Just now, Donovan Morningfire said:

The thing about the spin-mode being both a "cheat" and an intimidation tool against inexperienced opponents come straight from Dave Filoni in an interview, and almost want to say it was the Rebels Recon for the episode that had the Grand Inquisitor's first proper appearance in the series.

So there was more thought and rationalization than "hey, spinning's cool, let's make it spin!" put into the Inquisitor lightsabers, which itself was based off concept art for the Force Unleashed video game that was never used (likely due to complexity of programming into a game that already had a lot going on in terms of the physics engine and how destructive to the environment Force powers could be).
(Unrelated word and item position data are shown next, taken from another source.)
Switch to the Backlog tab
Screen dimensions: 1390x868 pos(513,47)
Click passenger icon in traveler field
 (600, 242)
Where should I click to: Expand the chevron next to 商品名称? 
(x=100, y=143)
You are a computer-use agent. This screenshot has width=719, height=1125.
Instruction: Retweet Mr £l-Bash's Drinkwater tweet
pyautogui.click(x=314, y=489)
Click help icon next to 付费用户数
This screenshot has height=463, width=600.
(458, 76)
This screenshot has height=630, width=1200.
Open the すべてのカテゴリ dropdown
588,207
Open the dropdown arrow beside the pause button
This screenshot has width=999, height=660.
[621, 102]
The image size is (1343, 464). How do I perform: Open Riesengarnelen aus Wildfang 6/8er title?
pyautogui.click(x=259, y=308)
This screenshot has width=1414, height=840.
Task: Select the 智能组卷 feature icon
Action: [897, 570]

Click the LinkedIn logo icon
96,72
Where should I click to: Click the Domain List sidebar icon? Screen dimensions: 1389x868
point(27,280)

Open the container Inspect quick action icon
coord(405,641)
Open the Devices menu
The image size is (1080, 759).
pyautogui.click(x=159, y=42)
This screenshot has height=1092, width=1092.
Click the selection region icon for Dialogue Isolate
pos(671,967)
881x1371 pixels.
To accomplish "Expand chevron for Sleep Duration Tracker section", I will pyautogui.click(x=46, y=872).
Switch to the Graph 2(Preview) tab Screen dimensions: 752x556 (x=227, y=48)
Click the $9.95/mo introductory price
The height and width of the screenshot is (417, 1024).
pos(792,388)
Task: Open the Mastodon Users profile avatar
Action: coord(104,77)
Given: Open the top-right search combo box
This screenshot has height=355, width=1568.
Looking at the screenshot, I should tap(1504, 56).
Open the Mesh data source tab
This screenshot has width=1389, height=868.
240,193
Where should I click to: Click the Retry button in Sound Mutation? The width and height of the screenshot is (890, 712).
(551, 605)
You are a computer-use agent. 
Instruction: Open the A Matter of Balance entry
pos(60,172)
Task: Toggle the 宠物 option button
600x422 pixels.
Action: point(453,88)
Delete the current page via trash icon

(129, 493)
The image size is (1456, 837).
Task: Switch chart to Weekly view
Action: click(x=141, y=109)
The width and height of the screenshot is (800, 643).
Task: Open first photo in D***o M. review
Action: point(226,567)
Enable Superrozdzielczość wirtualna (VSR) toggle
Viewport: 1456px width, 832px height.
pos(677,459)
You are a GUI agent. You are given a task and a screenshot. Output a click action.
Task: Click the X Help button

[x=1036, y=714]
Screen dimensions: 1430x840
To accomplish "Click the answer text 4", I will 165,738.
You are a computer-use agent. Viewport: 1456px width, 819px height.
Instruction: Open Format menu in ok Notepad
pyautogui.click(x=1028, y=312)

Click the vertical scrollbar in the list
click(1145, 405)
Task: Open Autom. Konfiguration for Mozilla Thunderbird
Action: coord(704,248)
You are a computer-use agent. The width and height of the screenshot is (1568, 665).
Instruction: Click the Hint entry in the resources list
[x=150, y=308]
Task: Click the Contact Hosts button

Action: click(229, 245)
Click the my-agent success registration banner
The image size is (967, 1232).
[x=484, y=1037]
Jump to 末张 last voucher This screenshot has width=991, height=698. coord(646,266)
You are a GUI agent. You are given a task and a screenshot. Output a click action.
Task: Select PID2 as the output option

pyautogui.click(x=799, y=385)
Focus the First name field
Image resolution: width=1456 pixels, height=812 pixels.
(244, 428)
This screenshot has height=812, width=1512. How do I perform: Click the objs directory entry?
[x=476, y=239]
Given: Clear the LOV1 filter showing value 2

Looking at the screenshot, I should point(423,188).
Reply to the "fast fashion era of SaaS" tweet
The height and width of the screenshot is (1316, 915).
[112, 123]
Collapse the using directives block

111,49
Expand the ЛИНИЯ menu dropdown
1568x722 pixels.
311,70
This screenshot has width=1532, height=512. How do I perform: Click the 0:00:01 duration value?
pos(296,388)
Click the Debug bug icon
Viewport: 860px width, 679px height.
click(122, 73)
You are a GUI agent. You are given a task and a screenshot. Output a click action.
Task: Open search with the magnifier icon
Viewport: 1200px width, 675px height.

Ah well that helps me to understand why I don't like it if it was something from The Force Unleashed. Yeah I forgot about how they do obsess over every detail, but man it's such a bad idea. I would almost understand if they thought "ok well we can totally make this work as a toy," because a spinning weapon for an action figure makes sense to give it some, well, action. Imagine putting longsword blades on a bearing like that. I guess fencing wasn't hard enough. Wait til I spin my blades before you press the attack, no hang on they need to get up to full rpm. At which point you have something that has a gyroscopic force that will resist being moved in a certain axis. Doesn't make any sense, it's like putting a tripod on a gun you never put down.

Why do you need to intimidate inexperienced Force users? Their overconfidence is the Inquisitor's boon. No I think it was the audience that was supposed to be intimidated, which means Filoni is saying something that sounds good in the interview, but I just don't buy it. Somebody pitched that spinning lightsaber and the room probably went "Whoooaa," as they pictured it in their heads.

14 hours ago, Archlyte said:

Why do you need to intimidate inexperienced Force users?

Because intimidation is a tried-and-true darksider shtick and an enemy who's too afraid to do anything is less dangerous than one who may be overconfident, but could still get a lucky hit in. Inquisitors are not the equals of Sith or actual Jedi, and that's very much by design.